As with other Hennepin County library projects, site-specific art was commissioned. The two vestibules are anchored by whimsical enameled tile murals, a collaboration between St. Paul painter Ta-coumba T. Aiken and Minneapolis artist Christopheraaron Deanes. Minneapolis artist Michael Sweere fashioned colorful tin cookie and cracker canisters into an enchanting collagelike mosaic that presides over the reference desk.

A remnant from the previous library is the lovely oil portrait of the library's and nearby park's namesake, John Deere Webber. In the early 20th century, his parents, Mary and Charles Webber — he was grandson of tractor and farm implement manufacturer John Deere — donated the funds to build an earlier rendition of the library after their 10-year-old son's death.

A prominent site

Next door, Lawal is hard at work on North Market, a 16,000-square-foot supermarket focusing on healthful, sustainable foods and operated by nonprofit Pillsbury United Communities. The project will also include a wellness center operated by North Memorial Health.
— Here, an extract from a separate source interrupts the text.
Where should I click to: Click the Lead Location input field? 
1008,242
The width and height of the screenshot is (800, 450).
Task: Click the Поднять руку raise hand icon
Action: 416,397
The $6.3 million project is a from-the-ground-up remake of a 59-year-old supermarket that has sat vacant for the past decade, a void keenly felt in one of the Twin Cities' most challenging food deserts. The county purchased the site in 2008, with the plan that the library might replace it, but a faction held out for the parkway site next door. Three cheers for their tenacity.
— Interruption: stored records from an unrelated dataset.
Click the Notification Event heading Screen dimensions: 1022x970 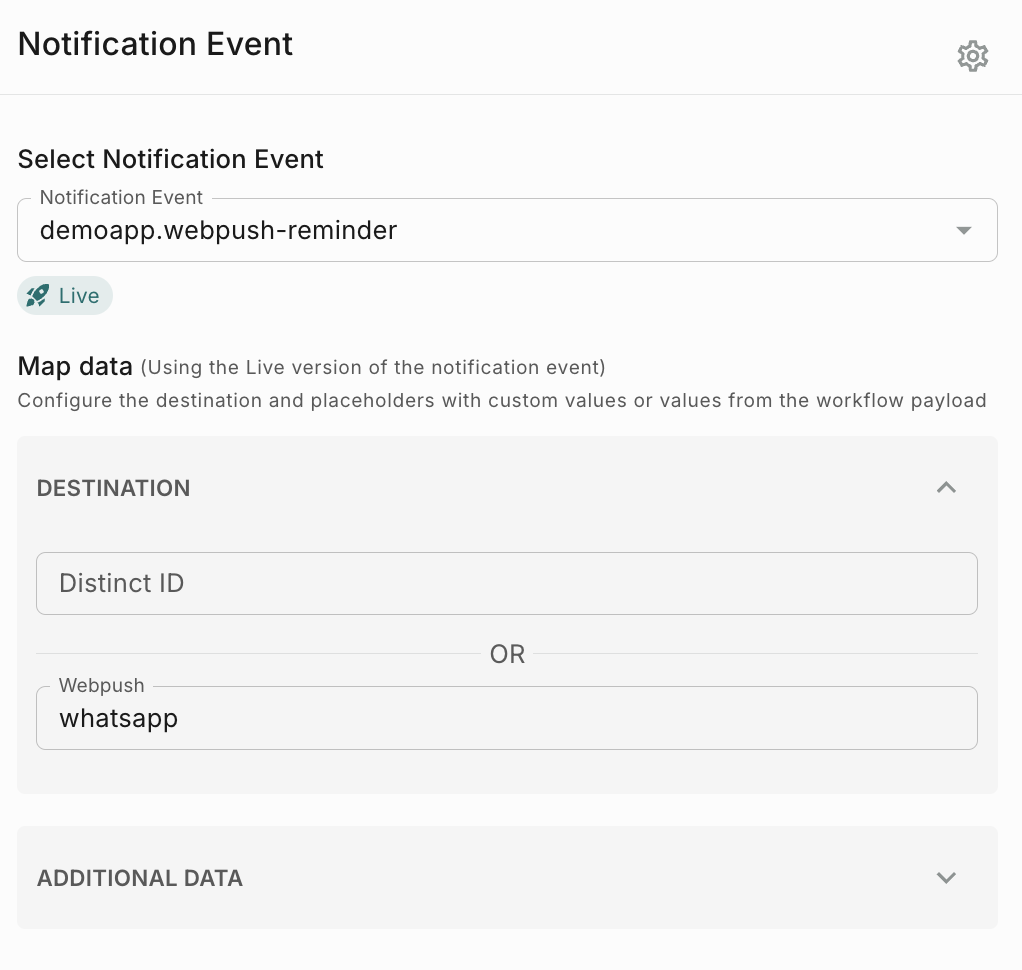pos(154,44)
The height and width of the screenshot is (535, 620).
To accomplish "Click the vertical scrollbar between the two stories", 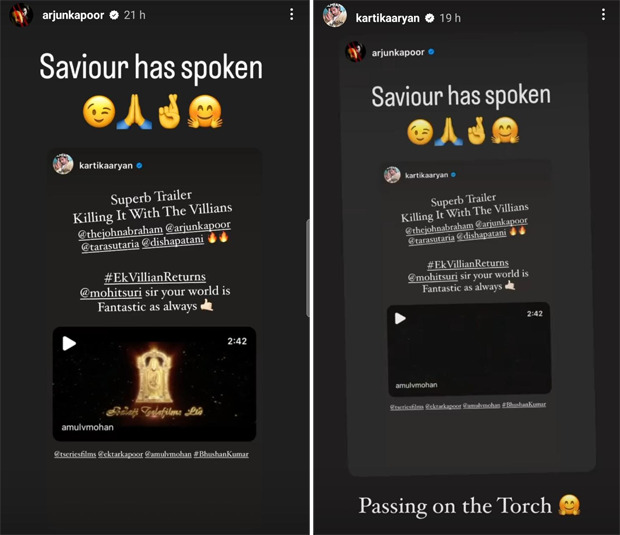I will click(308, 267).
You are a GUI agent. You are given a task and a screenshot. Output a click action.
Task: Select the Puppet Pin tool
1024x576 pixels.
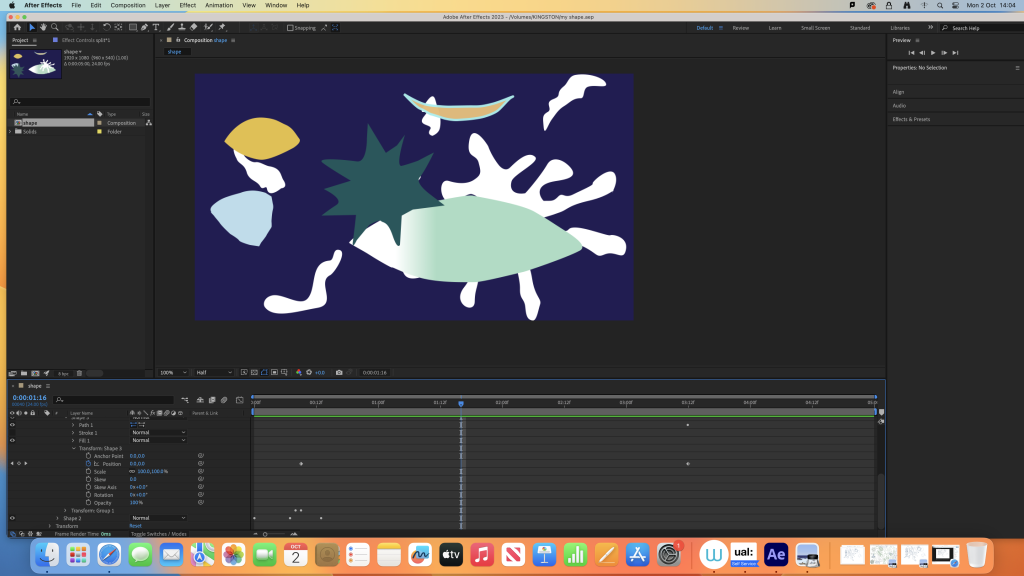221,27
"Ultimately, I believe the library got the better site," said Lawal. "And now the neighborhood is getting a grocery store. Sometimes, better decisions are made in time."

The library's landscape design, by Jean Garbarini of Damon Farber in Minneapolis, takes full advantage of the prominent site, and then some.

Removing several houses — along with a cul de sac-ed spur of 45th Avenue N. that ran parallel to Victory Memorial Drive — gave the library breathing room and allowed for a grassy front yard that not only mimics the neighborhood's well-kept lawns but also extends Memorial Drive's dramatic emerald sweep.

To the east, Garbarini enlarged a stormwater infiltration depression into a serpentine dry creek, planting it with fragrant hyssop, ironweed and other pollinator-attracting perennials. The dry creek culminates in a circular terrace, a great-looking and comfortable outdoor gathering space.

Garbarini was also delighted by the neighborhood's intellectual and emotional investment in the project.

"People were so excited and enthusiastic, and they were truly interested in making the best out of the site," she said. "Hopefully it gets a lot of use."

It is already. The county library system reports that the number of visits at Webber Park is up a staggering 780 percent over the previous (albeit cramped, temporary) facility, and circulation has risen 550 percent.

"I'm glad we took the time we had," said Lawal. "We had one shot to get this right."